Und so gab es 're-education’ der Erwachsenen (die man nicht erziehen kann, ohne wieder Unmündige aus ihnen zu machen) und eine oberflächliche – weil von Besatzungsmächten nicht zu leistende – Demokratisierung der Schule. (...)

Nachdem das Subjekt des Tausendjährigen Reiches, das Tier aus der Tiefe, erschlagen war, galt es das Alte wiederherzustellen. (...), das wahre deutsche Wesen, das sich nur zeigen musste, wie es wirklich war, um rehabilitiert zu werden. (...)

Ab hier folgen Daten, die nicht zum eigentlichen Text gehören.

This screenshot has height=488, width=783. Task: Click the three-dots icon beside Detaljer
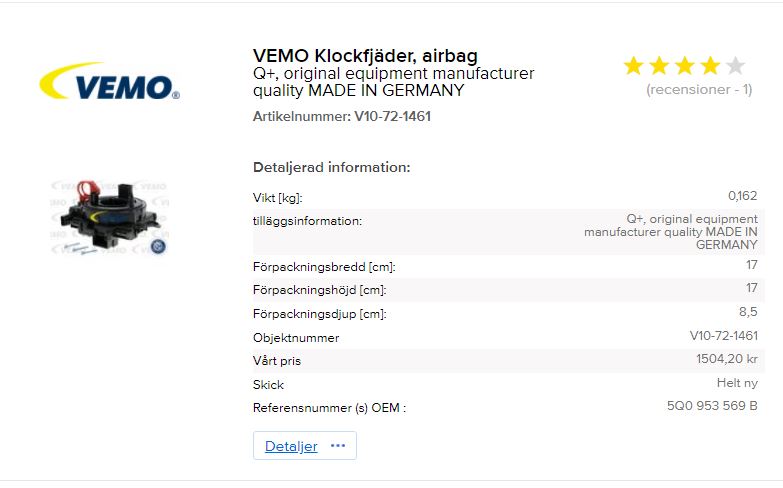[337, 446]
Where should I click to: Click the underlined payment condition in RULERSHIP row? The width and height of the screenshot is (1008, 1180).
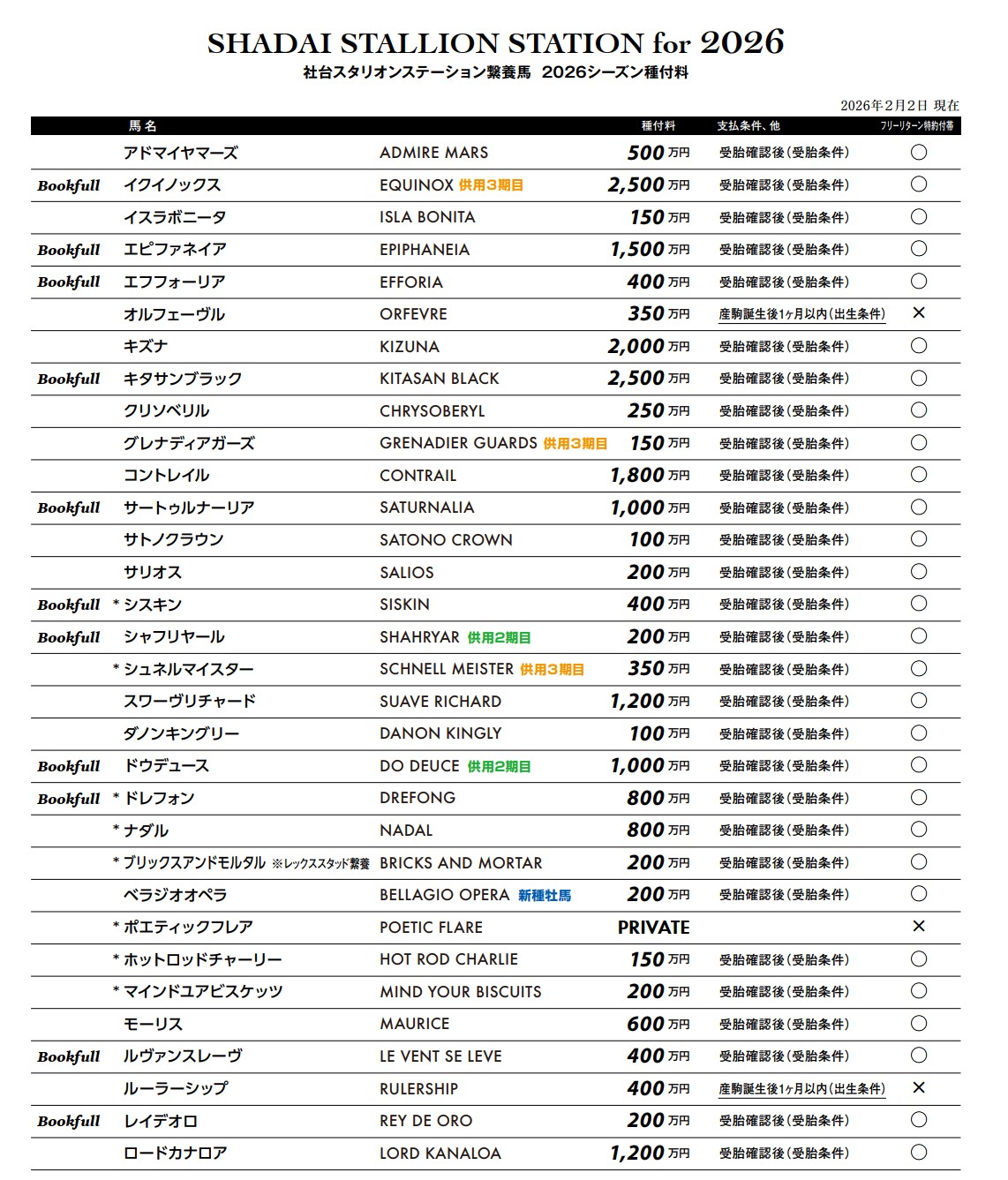[801, 1089]
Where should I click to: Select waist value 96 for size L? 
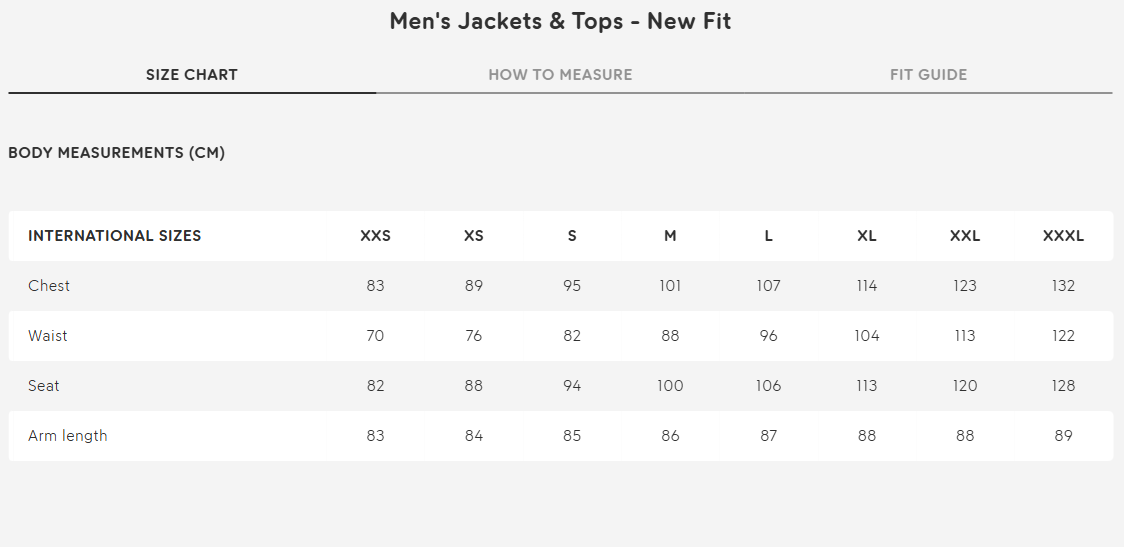(768, 336)
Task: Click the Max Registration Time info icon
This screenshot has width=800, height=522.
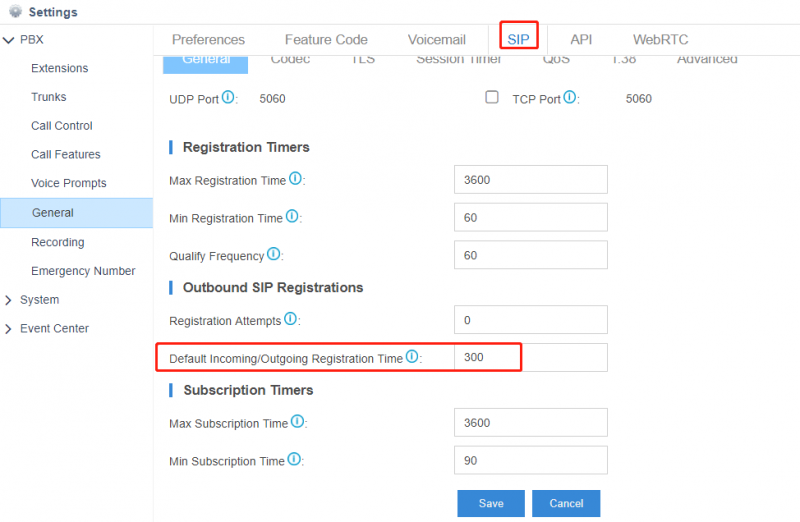Action: [295, 179]
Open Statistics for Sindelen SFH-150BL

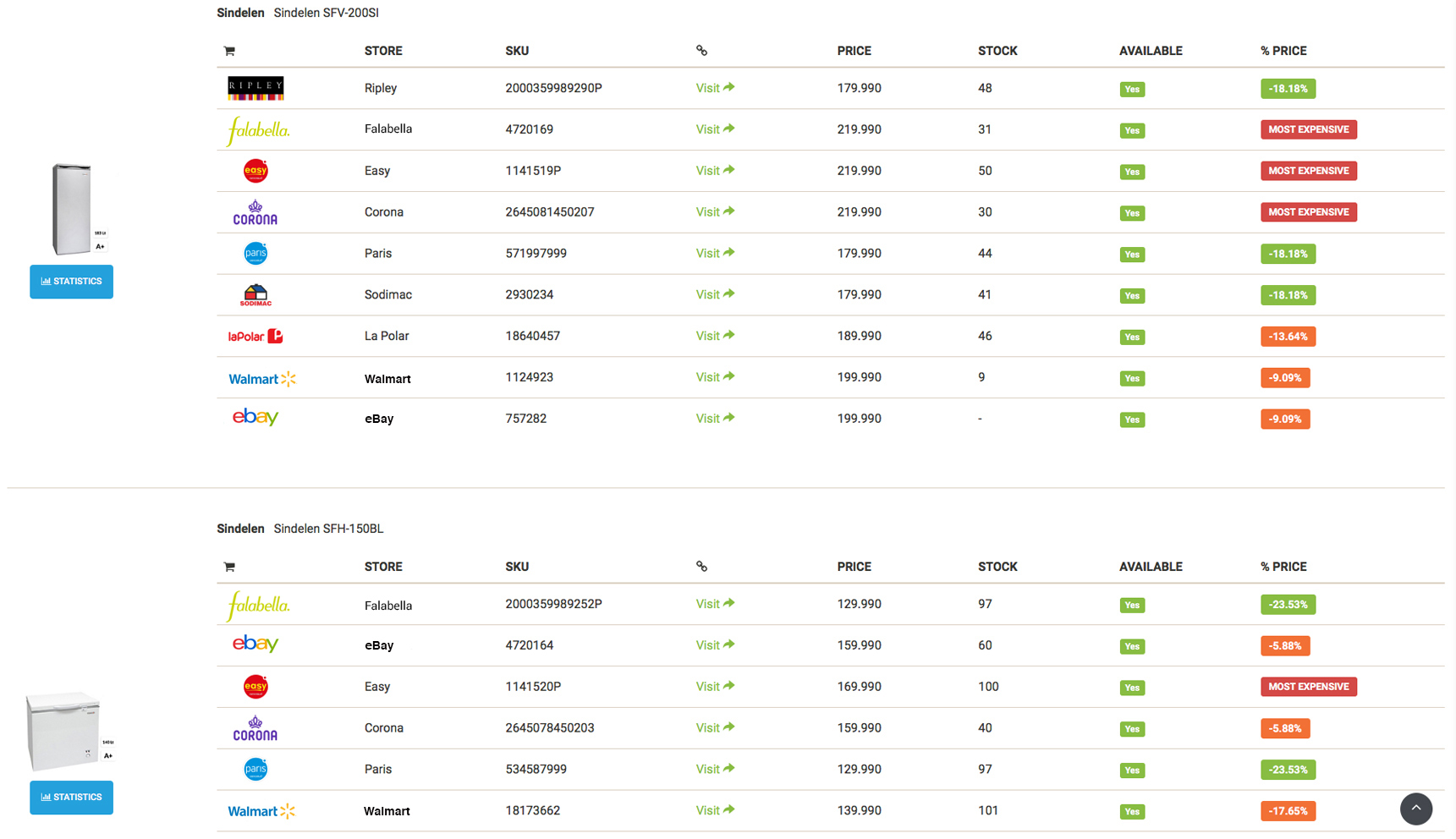[71, 798]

Daß 're-education’ an Erwachsenen geschah, dass sie vom Sieger ausging und dass sich die Entnazifizierung wie eine Entlausung vollzog, (...) das hat diese Maßnahmen diskreditiert. Schlimmer war, dass alles, was in besserer Absicht und richtigerer Einsicht aus der gleichen Richtung kam, nunmehr mit Verbitterung abgewiesen wurde.(...)

Der deutsche Lehrerstand (...) hat bis heute einen anti-amerikanischen Affekt in Fragen der Pädagogik.
Die Elternschaft hat die Kinderpsychologie in der unverstandenen Praxis amerikanischer Besatzerfamilien kennengelernt, abgelehnt und seitdem abgeschrieben.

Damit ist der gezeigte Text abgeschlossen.